**Aim**
Reproduce every line between the lines holding "This screenshot has height=554, width=1350." and "pyautogui.click(x=468, y=144)", inclusive, requests included, scaling each click coordinate in the answers by 1.5 and rounding to whole numbers, with halves rounded up.

┌─ Task input

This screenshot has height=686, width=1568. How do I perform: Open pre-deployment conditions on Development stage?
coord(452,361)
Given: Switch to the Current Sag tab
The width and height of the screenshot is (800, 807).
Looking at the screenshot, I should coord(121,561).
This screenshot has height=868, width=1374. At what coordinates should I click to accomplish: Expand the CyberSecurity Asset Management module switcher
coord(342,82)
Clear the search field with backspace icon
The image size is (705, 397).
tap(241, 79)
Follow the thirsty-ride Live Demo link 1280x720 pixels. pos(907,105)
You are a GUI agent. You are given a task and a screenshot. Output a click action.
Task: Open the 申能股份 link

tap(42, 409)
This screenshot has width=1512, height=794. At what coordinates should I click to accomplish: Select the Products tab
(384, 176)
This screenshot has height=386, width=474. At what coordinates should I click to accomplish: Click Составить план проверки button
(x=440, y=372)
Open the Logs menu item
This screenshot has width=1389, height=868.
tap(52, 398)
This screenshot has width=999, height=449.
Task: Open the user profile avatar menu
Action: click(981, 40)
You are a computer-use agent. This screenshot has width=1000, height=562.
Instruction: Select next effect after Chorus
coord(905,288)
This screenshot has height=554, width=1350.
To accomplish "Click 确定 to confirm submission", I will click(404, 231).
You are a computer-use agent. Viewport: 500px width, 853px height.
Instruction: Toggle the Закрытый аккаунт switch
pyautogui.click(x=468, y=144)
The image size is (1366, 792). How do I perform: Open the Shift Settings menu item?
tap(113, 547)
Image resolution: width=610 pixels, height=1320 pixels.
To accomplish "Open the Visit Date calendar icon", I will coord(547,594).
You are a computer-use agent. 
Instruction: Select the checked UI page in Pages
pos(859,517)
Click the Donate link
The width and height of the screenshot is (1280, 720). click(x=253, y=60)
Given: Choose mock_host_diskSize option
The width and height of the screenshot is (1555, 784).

└─

**Answer to this problem**
This screenshot has height=554, width=1350.
To accomplish "Click 确定 to confirm submission", I will click(606, 347).
You are a computer-use agent. Viewport: 500px width, 853px height.
Instruction: Toggle the Закрытый аккаунт switch
pyautogui.click(x=702, y=216)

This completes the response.